Un hombre, muchas muertes. Sobre la muerte de Hitler han corrido ríos mares océanos de tinta. A lo largo de las últimas ocho décadas han circulado todo tipo de teorías —a cada cual más descabellada— sobre cuál fue el destino del líder nazi, dónde, cuándo y en qué condiciones murió, si escapó del Führerbunker en el que se recluyó en los compases finales de la guerra y, en ese caso, cómo lo hizo.
La profusión de historias sobre qué pasó con el Führer más allá de abril de 1945 es casi comparable con la de teorías sobre el lugar de nacimiento de Colón. Circulan muchas. Muchísimas. Y diversas. Diversísimas. La mayoría muy endebles.
¿Adolf Hitler en la Antártida? Sin ánimo de ser exhaustivo, ahí va una pequeña lista de algunas teorías sobre la suerte que corrió Hitler. Una aseguraba que tras escapar del búnker, Hitler se subió a un submarino alemán y acabó en un rancho de América del Sur.

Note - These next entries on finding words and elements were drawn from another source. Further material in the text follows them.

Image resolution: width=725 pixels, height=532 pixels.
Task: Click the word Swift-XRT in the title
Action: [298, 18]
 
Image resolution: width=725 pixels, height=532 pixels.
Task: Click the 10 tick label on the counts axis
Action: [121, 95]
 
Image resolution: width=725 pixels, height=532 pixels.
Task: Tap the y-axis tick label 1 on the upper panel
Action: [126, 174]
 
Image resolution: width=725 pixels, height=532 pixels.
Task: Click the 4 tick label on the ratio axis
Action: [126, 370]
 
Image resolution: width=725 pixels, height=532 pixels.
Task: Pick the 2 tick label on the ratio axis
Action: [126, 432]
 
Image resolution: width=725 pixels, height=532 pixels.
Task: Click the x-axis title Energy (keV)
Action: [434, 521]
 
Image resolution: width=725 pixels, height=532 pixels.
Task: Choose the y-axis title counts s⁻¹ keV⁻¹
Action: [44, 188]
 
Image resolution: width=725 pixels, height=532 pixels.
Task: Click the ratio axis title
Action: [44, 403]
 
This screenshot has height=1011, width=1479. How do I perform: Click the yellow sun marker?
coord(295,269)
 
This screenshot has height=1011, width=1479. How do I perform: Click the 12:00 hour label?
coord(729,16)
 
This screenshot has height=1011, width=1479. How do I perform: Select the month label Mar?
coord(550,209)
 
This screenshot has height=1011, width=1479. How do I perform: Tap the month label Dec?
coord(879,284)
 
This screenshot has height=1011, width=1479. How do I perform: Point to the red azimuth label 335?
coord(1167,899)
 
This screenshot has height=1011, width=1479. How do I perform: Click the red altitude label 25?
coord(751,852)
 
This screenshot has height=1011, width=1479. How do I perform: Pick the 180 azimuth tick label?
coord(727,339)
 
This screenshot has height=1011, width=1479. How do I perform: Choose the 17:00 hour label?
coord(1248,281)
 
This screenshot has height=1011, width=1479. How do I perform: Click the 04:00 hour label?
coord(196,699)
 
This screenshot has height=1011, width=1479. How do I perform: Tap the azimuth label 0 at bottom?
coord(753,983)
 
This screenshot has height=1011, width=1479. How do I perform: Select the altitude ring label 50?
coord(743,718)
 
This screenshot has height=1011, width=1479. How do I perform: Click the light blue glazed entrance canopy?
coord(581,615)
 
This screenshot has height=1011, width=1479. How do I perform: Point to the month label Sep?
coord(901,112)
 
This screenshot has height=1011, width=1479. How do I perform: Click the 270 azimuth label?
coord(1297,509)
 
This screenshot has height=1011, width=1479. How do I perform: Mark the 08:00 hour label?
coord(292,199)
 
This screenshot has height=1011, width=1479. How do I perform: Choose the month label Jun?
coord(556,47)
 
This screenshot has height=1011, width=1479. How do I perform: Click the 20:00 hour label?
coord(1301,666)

Hace años un empresario argentino llegó a asegurar que tenía pruebas de que el dictador alemán murió en 1987 en Mendoza, Argentina, donde había vivido con Eva Braun y cuatro hijos adoptivos.
Otra teoría sostiene que Hitler se refugió en la Tierra de la Reina Maud, en la Antártida. Hay historias sobre cómo llevó una vida ermitaña en una remota cueva de Italia, cómo terminó de pastor en los Alpes suizos, encontró trabajo de croupier en un casino francés, se le vio vagando por Irlanda o Colombia o incluso se refugió en el monasterio de Samos antes de embarcar en un submarino rumbo a América.
En general todas las teorías parten de la misma base: bien apoyándose en la extensa red de espías tejida por los nazis a lo largo del mundo o un pacto con la inteligencia estadounidense a cambio de los secretos de la tecnología alemana, Hitler logró escapar del búnker en el que se le pierde la pista en abril de 1945.
Pero… ¿Qué pasó? La polémica en torno a la muerte de Hitler es más una cuestión de color que de fondo. Por lo general los historiadores no tienen dudas. Sobre la suerte que corrieron el Führer y su esposa, Eva Braun, hay un consenso amplio y bien consolidado. Hitler se suicidó el 30 de abril de 1945 en su búnker de Berlín. Lo hizo con ayuda de cianuro y un balazo en la cabeza. Su cadáver y el de Braun acabaron calcinados por deseo expreso del propio Hitler, que días antes de quitarse la vida lo había ordenado así para evitar caer en manos de los rusos.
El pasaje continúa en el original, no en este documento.